Brief 1
From the fishing trip passage, list each phrase the narrator uses to describe what float tubing is like.
Brief 2
Please name the two people who worked their way around the shore line in the fishing trip passage.

Page extract
----
Sightseeing over, we made our way back to the loch and tackled up and I decided to make the effort to float tube. It’s a faff of the highest order and you can bet your bottom dollar that once you’re in and ready to deploy yourself you’ll suddenly need to go wee wee but that aside it’s a great way to fish. Whilst Stu and Smithers worked their way around the shore line I paddled myself out into the loch and started fishing the bits they couldn’t reach.

It didn’t take long before I started getting into fish. I really should endeavour to use the tube at least once every year because catching fish this way is immense fun and when you’re not catching you can just break out the flask and drift around drinking tea.
----
Record set
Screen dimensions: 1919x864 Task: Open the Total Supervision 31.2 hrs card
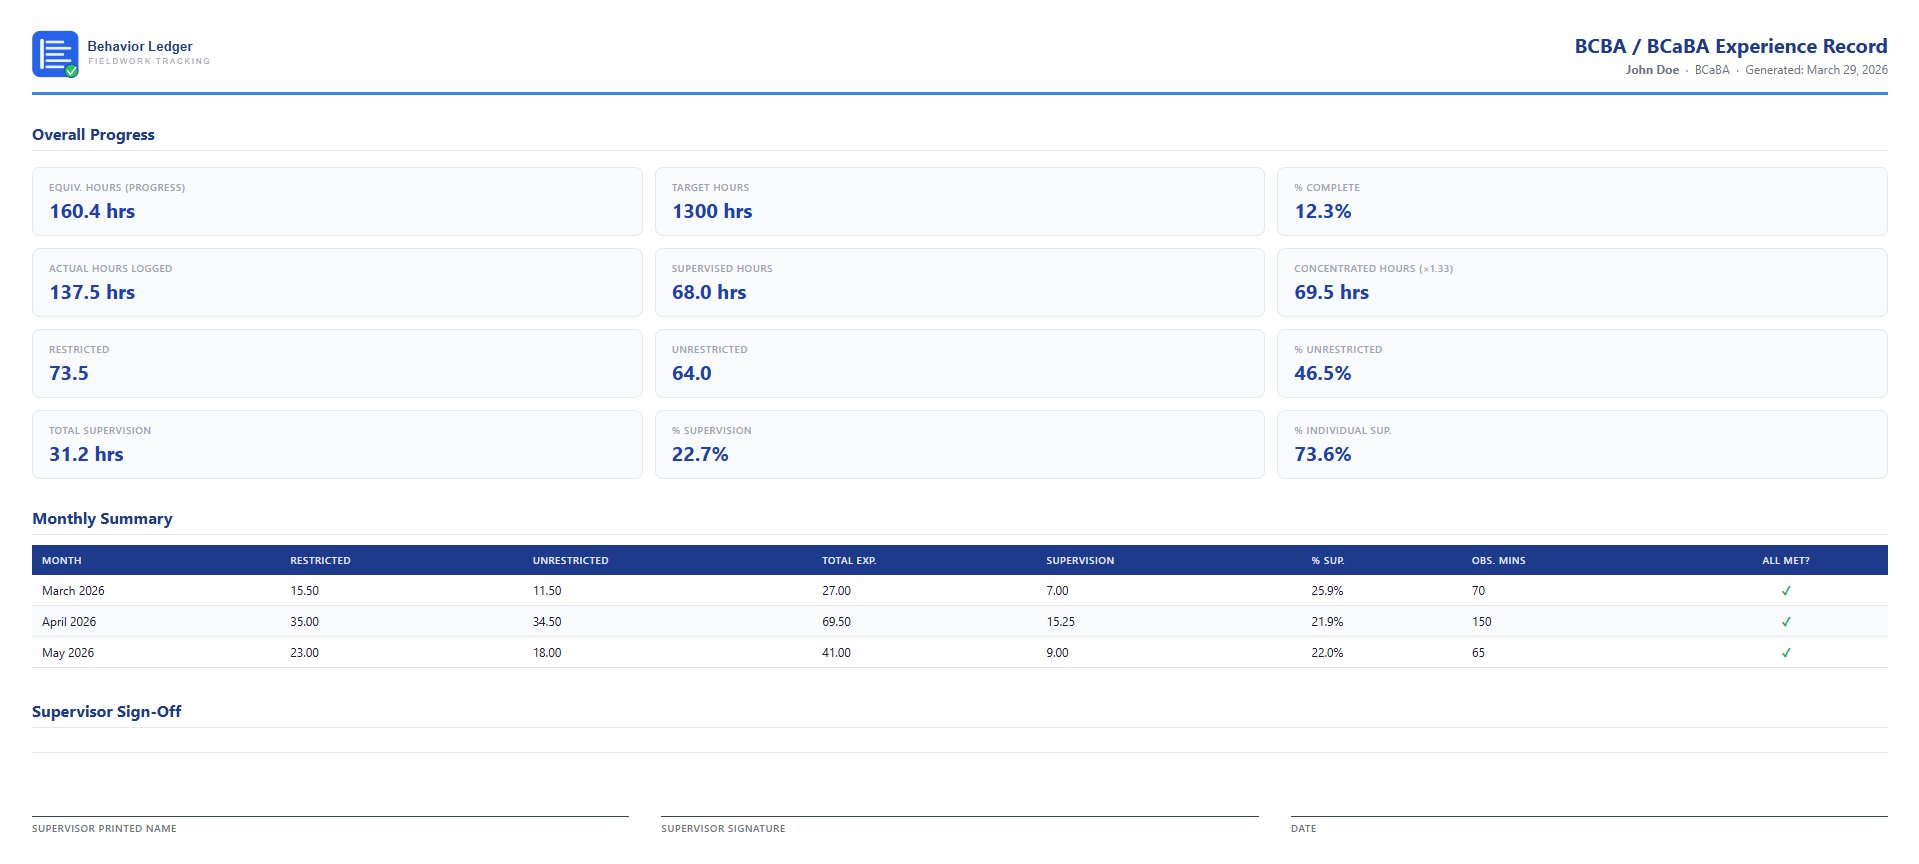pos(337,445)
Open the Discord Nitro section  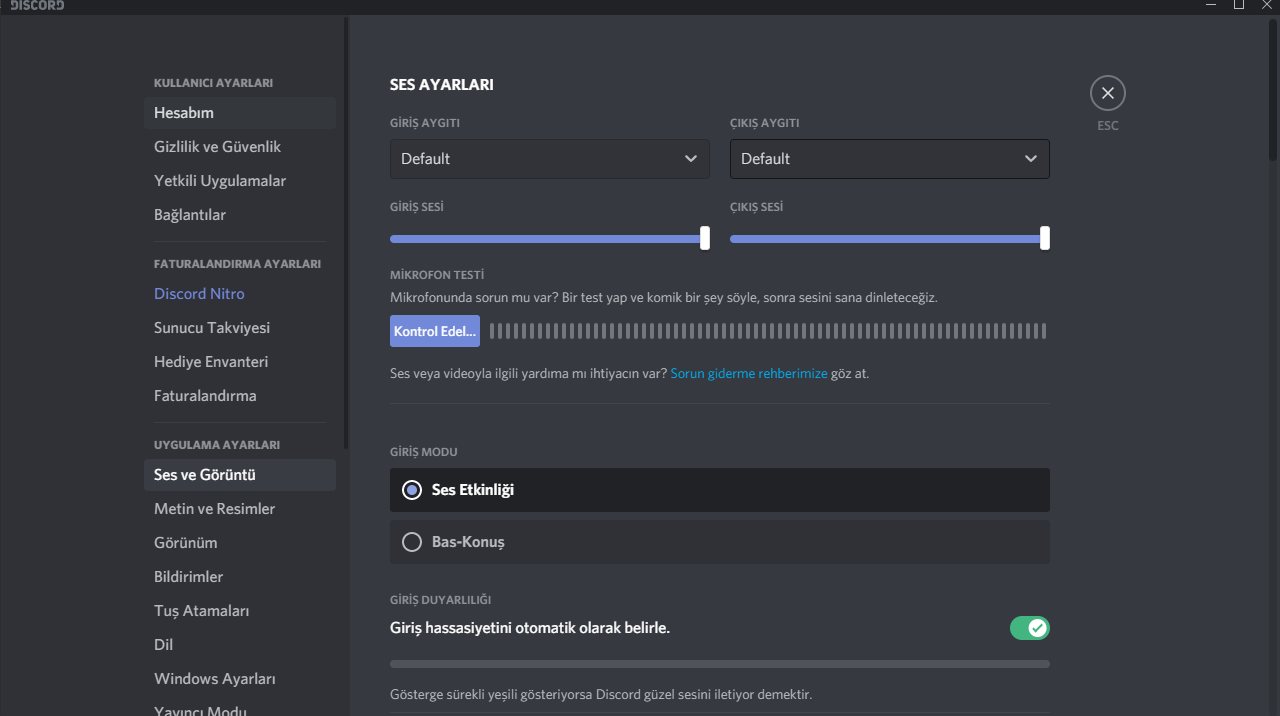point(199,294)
----
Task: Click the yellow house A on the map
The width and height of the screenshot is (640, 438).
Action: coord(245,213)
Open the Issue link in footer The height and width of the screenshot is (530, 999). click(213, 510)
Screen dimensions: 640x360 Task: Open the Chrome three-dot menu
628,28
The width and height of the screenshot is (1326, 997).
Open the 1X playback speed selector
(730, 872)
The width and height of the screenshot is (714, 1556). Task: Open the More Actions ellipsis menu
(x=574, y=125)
----
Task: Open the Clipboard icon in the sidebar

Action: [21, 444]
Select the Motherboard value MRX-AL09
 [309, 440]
----
Expected answer 1
- "a faff of the highest order"
- "a great way to fish"
- "immense fun"

Expected answer 2
Stu and Smithers